Поль Валери добросовестно различал дарованные ему стихи от прилаженных к ним собственными трудами. “Добросовестно”, потому что подарки, хоть и принимал он их, его сердили: хотелось ему все сплошь самому — не прилаживать, а создавать; делать, а не только доделывать. Всем поэтам, однако, даруются порой стихи, — свыше, как сказали бы в былые времена, - Музой, Провидением, Вдохновением. Могут это быть и стихи или сочетания слов, уже произнесенные другим поэтом или не поэтом, могут быть и отдельные слова, образы, интонации. Они родником становятся новых интонаций, образов, слов, стихов; зародышем нового поэтического организма. Тютчев однажды, в старости, зимой 71-го года, заснул было, да ненадолго, и стали в нем складываться стихи:

Впросонках слышу я — и не могу

Вообразить такое сочетанье,

А слышу свист полозьев на снегу

И ласточки весенней щебетанье.

Дочь его, Дарья Федоровна, посылая эти стихи сестре, пояснила, что, просыпаясь, он услыхал, как она рассказывала что-то матери. Скольжение санок за окном, женский говорок рядом или в соседней комнате стали впросонках словами — “ласточка”, “полозья”, — образовавшими, в свою очередь, столь благоприятствующий поэзии оксиморон (припрятанный за ними: весенняя зима). Не отсутствует он, кстати сказать, и у Кольриджа, даже родственный (солнце, лед),

A sunny pleasure-dome with caves of ice,

[Обитель солнечного блаженства с ледяными чертогами (англ.) — строка из “Кубла Хан”]

хоть и не внушенный непосредственно стихом, породившим его поэму.

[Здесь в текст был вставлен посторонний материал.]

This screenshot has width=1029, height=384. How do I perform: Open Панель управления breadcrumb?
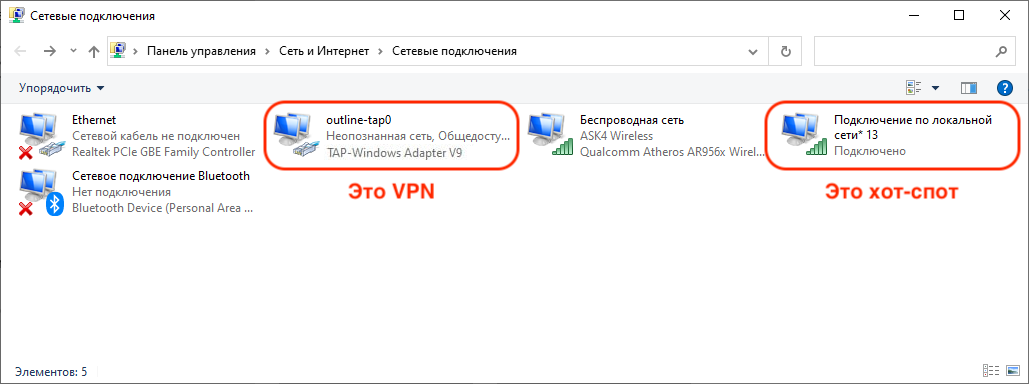click(x=201, y=51)
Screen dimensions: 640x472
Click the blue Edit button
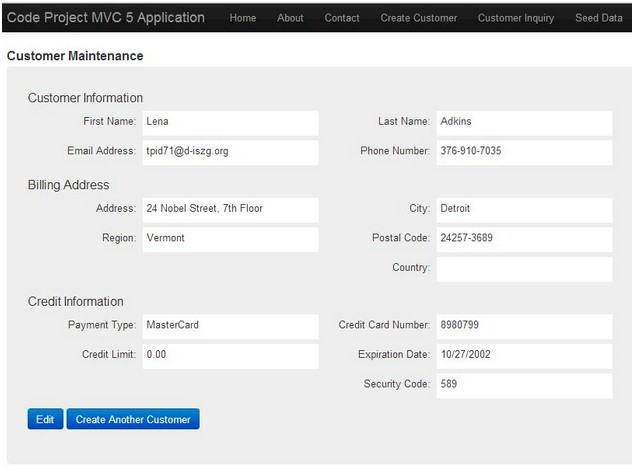pos(45,419)
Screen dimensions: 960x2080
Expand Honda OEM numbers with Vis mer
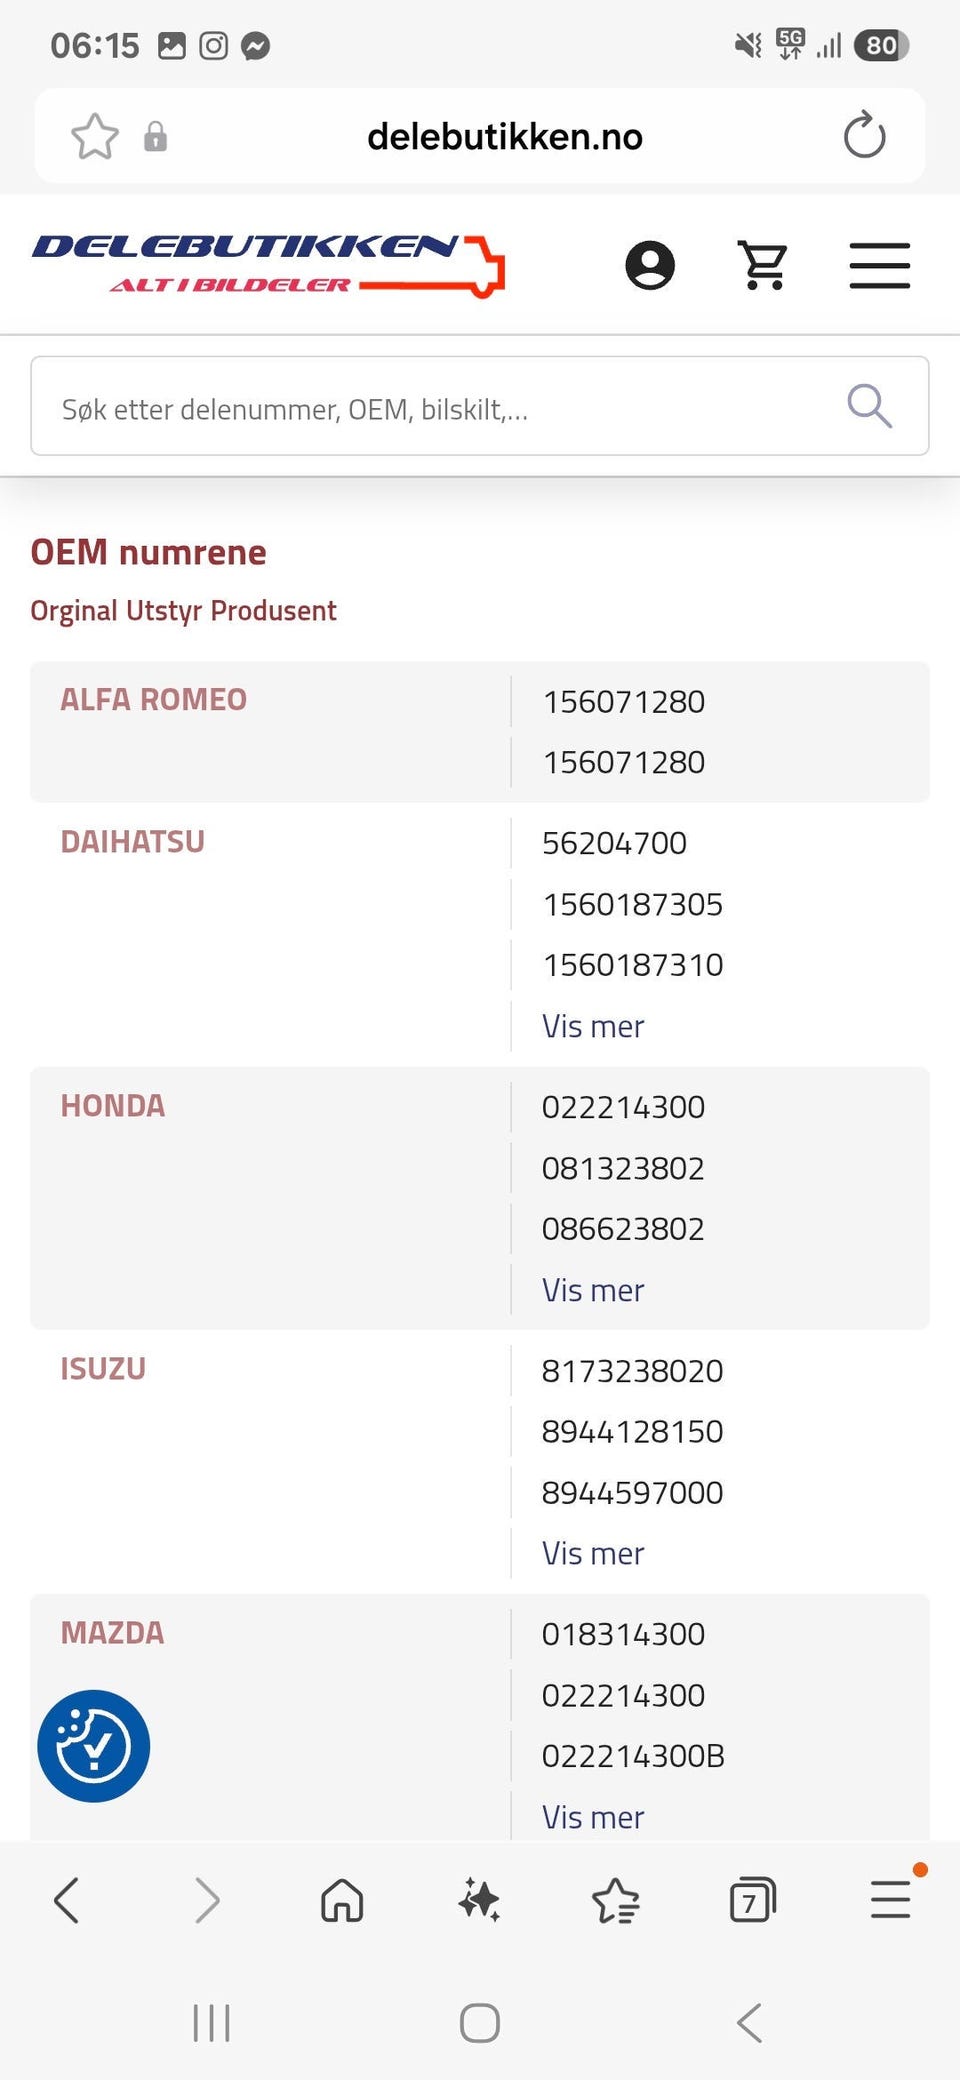pyautogui.click(x=593, y=1290)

Приведу теперь, чтобы Тютчева не покидать, по-иному показательную строчку из стихотворения (“Брат, столько лет...”), написанного всего за месяц или два до того четверостишия; чудесную строчку — нет чудесней ни у одного русского поэта — и центральную в этом стихотворении (девятую, но, быть может, родившуюся первой):

Бесследно все — и так легко не быть!

Той же дочери своей, Екатерине, которой адресовано было письмо Дарьи Федоровны, писал он, что стихотворение это сложилось у него на возвратном пути из Москвы после похорон брата, ночью, в полусне. Оно и все столь же глубоко прекрасно, сколь глубоко грустно; стих этот, однако, лучше всех, глубже всех, с его ле-ле, о-о и затаенной на самом дне думой: “легко не быть; не легко знать, что легко не быть”. Хочется сказать о нем: “ты царь — живи один”. Так и сделал, сказал; но как только сказал, увидел, что и это пушкинское полустишие — микроорганизм, способный существовать самостоятельно, вне своего контекста, и даже принимая смыслы, никак не намеченные, вовсе даже не предвиденные Пушкиным. Поэтическая его прелесть, независимая от контекста, зиждется на двух и (поддержанных третьим) после сильно интонированного а и на смысловой игре, подкрадывающейся к оксиморону: цари, в отличие от поэтов, никогда не живут одни. Но “поэты” (или “поэт”) — это уже не текст полустишия, а именно его контекст, подобно тому как смерть брата, старшего брата, — контекст тютчевского стиха и первооснова его стихотворения. Сохраняя только текст, я могу играть любым поэтическим микроорганизмом, как мы все уже полтораста лет играем грибоедовскими стихами — чуть ли не половиною всех их, — вырванными нами или выпавшими за непрочностью скреп из его комедии. Но какое же это отношение имеет к эмбриологии поэзии или поэтической речи?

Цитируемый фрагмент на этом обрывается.